En eso tiene razón, ya que las experiencias que estamos viendo son una extraña mezcla entre cómic y dibujos animados pobres. Sin embargo, hay interesantes propuestas como la de Scott McCloud de cambiar la secuenciación, de jugar con el formato manteniendo el concepto de viñeta.

-“Puede ser interesante, pueden salir productos maravillosos y muy dignos, pero ser  otra cosa, otro momento, otras tecnología y por tanto otro medio. Porque, a fin de cuentas, aquí hace que la historieta sea historieta? Al fin y al cabo son imágenes dibujadas… ¿Por qué no llamamos historieta a los dibujos de Durero? ¿Porque no tenían textos? Mentira, sí que tenían textos de vez en cuando. ¿Sabes lo que ha hecho que la historieta sea la historieta? El que esté impresa en un periódico. Yo pienso que si hay que definir la historieta como algo, para mí,  lo que entendemos como tebeo es cuando existe la imprenta, cuando existe una difusión popular, masiva, de sacar muchas copias. Un dibujo hecho una sola vez es un cartel de ciego. ¿Por qué no llamamos tebeo a un cartel de ciego? Porque se lo llamamos cuando se empieza a publicar en los periódicos, cuando las tiradas son muy grandes, es barato, se reproduce muchas veces es popular. En el momento que los dibujos, con filacterias o sin filacterias, con bocadillos o sin ellos, dibujados primorosamente como Caran d’Ache… Los llamamos cómic cuando se imprimen, sacamos muchas copias a bajo precio en papel. Cuando le quitemos el papel, ser  otra cosa, le pondremos otro nombre el que sea”.

Su concepción del tebeo me recuerda a la de Eisner, muy centrada en el tebeo clásico y, en el fondo, yo también estoy de acuerdo. Ese punto fetichista del aficionado que necesita su copia, oler la tinta… Algo que se pierde en un cómic electrónico.

-“Es que el tebeo tiene también una cosa importante, el objeto. No es lo mismo un álbum de Glenat que sacarme yo las copias. Es más, ¿qué es lo que ha quedado del tebeo? El coleccionismo. Este tebeo no me los saque de la bolsa de plástico porque pierde su valor. Es el objeto y eso es lo primero que perderíamos si sacamos un tebeo por internet”.

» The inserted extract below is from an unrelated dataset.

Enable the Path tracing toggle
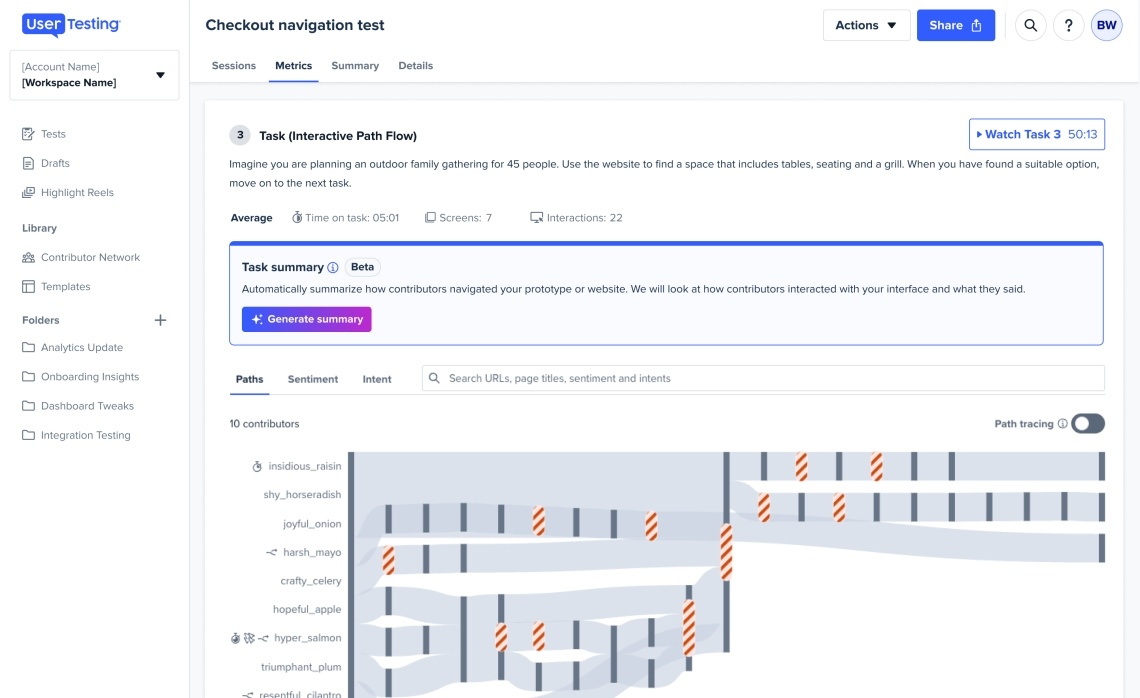This screenshot has width=1140, height=698. click(x=1088, y=423)
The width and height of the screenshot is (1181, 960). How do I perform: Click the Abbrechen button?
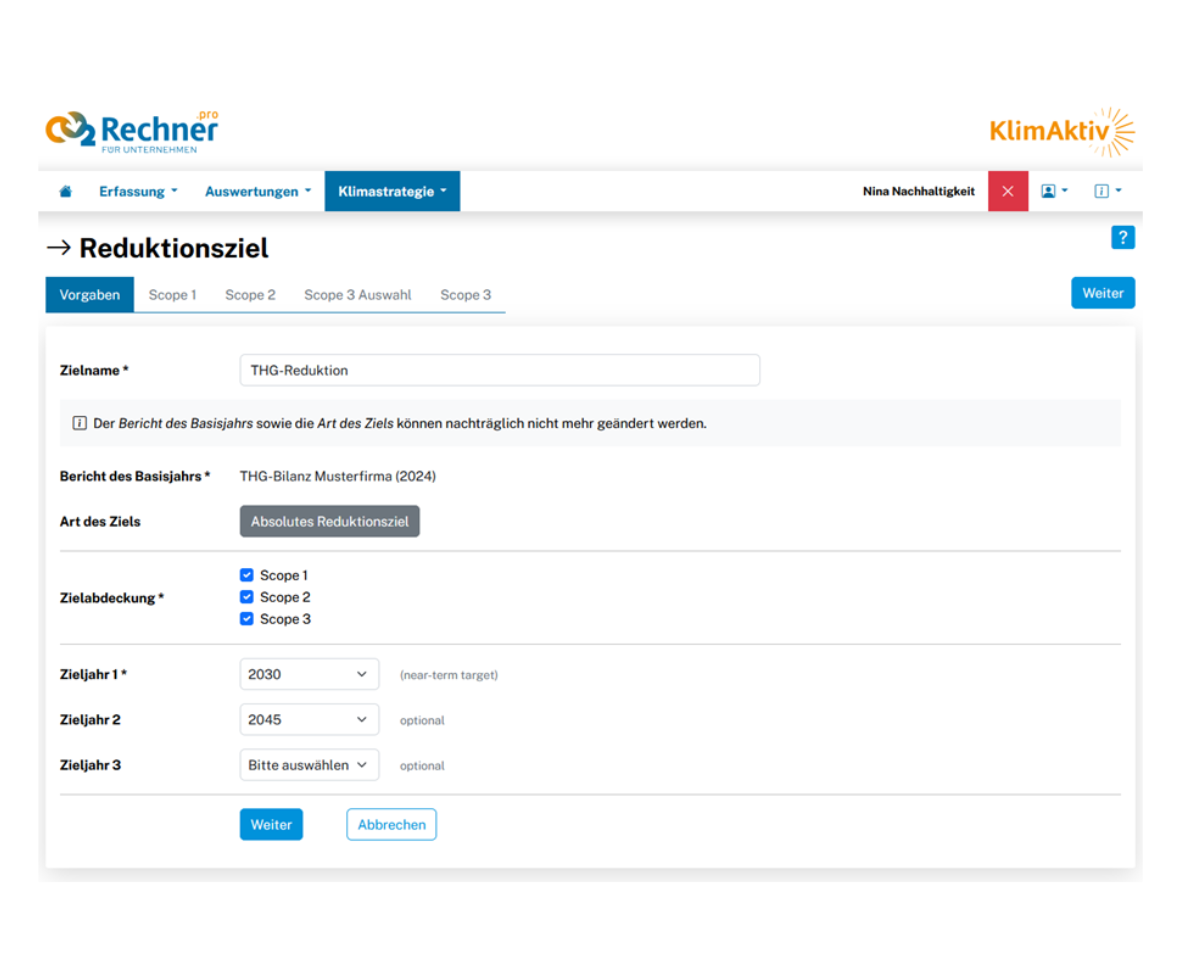(x=391, y=825)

Me enseña la versión que tiene de la revista MAD en cd-rom, una serie de discos en las que se incluyen todos los números de la revista satírica americana. “Me pongo el disco en el ordenador y me hojeo página por página y cuando llega una, dibujo,  saco una copia, o lo amplio, o simplemente una copia de la página y la calidad es estupenda… Pero si me saco todas las páginas de MAD y las coso con una grapa, no es lo mismo”.

Apago la grabadora, que ya va siendo hora y comentamos la experiencia del lector de tebeos al llegar a ese álbum que tanto le gusta, saborear su olor, sentir el ruido de sus páginas nuevas. Carlos es un amante de los tebeos y eso hace que las experiencias, con años de distancia, sean las mismas. Seguimos hablando de Jonás, su obra no publicada, y de las posibilidades de nuevas series, nuevas ideas. Y me confiesa su nerviosismo ante el pequeño papel que le ha dado Guillermo del Toro, al que se refiere con gran cariño. Es difícil aceptar que hay que irse del estudio de Carlos, su cordialidad y jovialidad y su buen hablar hace que la conversación se pueda prolongar durante horas y que parezca que han pasado minutos. No nos despedimos, nos emplazamos a disfrutar de una buena paella un día de estos.